> _GIVEN INSTRUCTION_:
In the guide to assembling the voter ID database, what software was used to run the commands?

> _TEXT EXTRACT_:
..........
Friday, July 27, 2012

How to assemble the Voter ID Database

Here is a technical step by step for people who would like to assemble this data and do their own analysis.
  
This document is a step by step description of steps taken to join the voter files with the "no id" and
"expired id" files and produce the crosstabs.

The voter registration file is maintained by the City of Philadelphia and is a public document. We requested it from City Commissioner Stephanie Singer's office. Requestors must certify that it will not be used for commercial purposes like mailing lists. 

The "no id" and "expired id" files were provided by the Pennsylvania Secretary of State to city and county registrars last week. The contain the state voter number for everyone on the list and can be linked to the voter registration file.  These are also public documents and can be requested from the Secretary of State. 

This was done in Visual FoxPro 6.0 but these commands
would work in any SQL database with simple adjustments. I would encourage/beg others to create the database do the analysis for themselves.


Create voter table for Philadelphia from delimited text file.
create table philavoters free ;
(ID C (12),;
Pref C (4),;
Last C (25),;
First C (25),;
Middle C (15),;
Suffix C (5),;
Sex C (1),;
DOB D,;
Dreg D,;
Status C (1),;
Changedt D,;
Party C (20),;
House I ,;
HouseNo C (4),;
Street C (50),;
Apt C (15),;
Addr_2 C (30),;
City C (35),;
State C (2),;
Zip C (15),;
MAdd_1 C (10),;
MAdd_2 C (10),;
MCity C (20),;
MState C (2),;
MZip C (15),;
Pollp C (50),;
Pollpl2 C (128),;
PollCSZ C (128),;
Lastvote D (8),;
Dist1 C (15),;
Dist2 C (15),;
Dist3 C (15),;
Dist4 C (15),;
Dist5 C (15),;
Dist6 C (15),;
Dist7 C (15),;
Dist8 C (15),;
Dist9 C (15),;
Dist10 C (15),;
Dist11 C (15),;
Dist12 C (15),;
Dist13 C (15),;
Dist14 C (15),;
Dist15 C (15),;
Custom1 C (25),;
Lastchange D (8),;
PR042412 C (10),;
PR042412VM C (10),;
GN110811 C (10),;
GN110811VM C (10),;
PR051711 C (10),;
PR051711VM C (10),;
SP020111 C (10),;
SP020111VM C (10),;
GN110210 C (10),;
GN110210VM C (10),;
PR051810 C (10),;
PR051810VM C (10),;
GN110309 C (10),;
GN110309VM C (10),;
PR051909 C (10),;
PR051909VM C (10),;
GN110408 C (10),;
GN110408VM C (10),;
PR042208 C (10),;
PR042208VM C (10))
..........
> _SOURCE EXCERPT_:
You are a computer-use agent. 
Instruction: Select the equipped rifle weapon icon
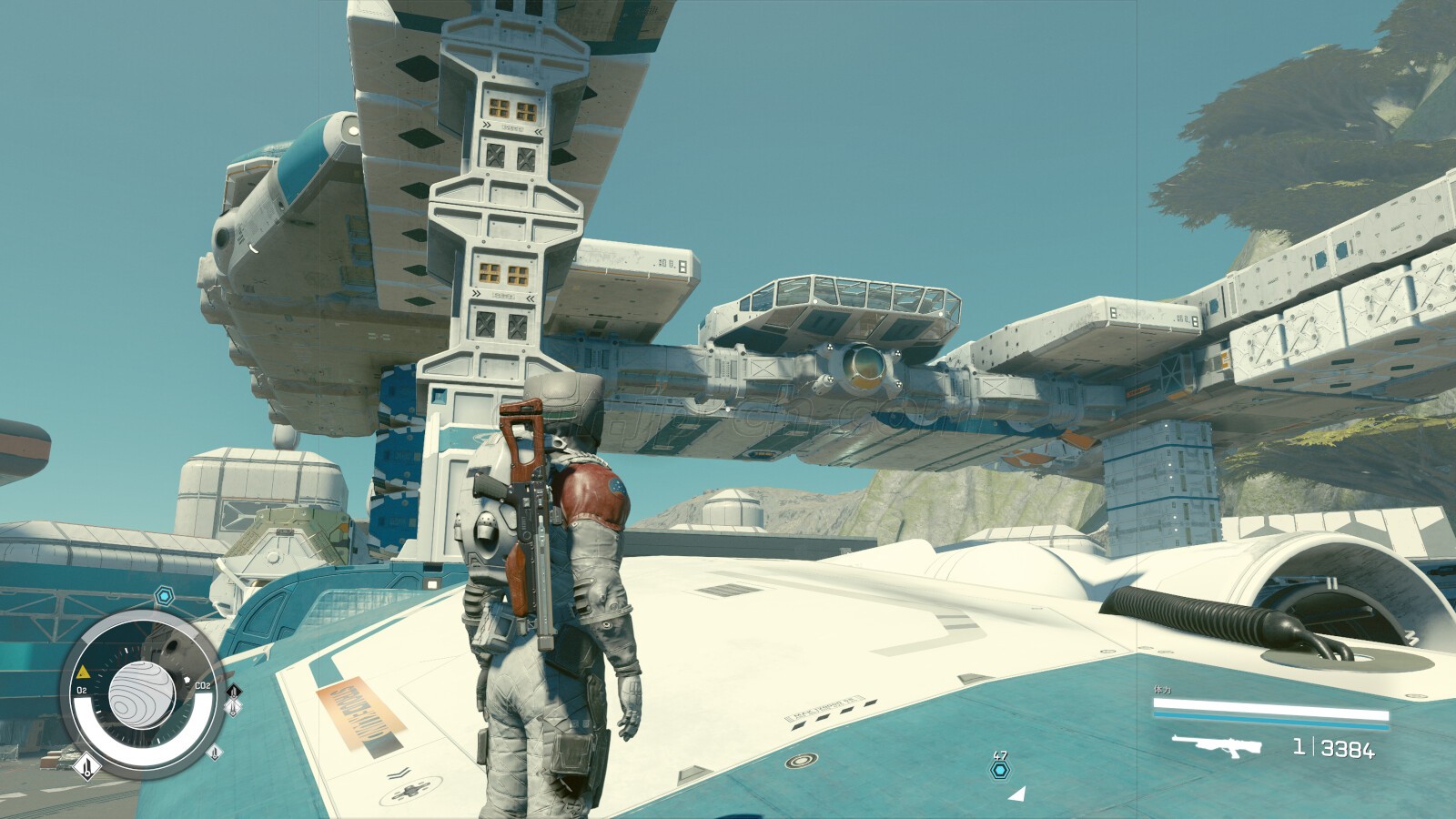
..........
> _WRITTEN ANSWER_:
Visual FoxPro 6.0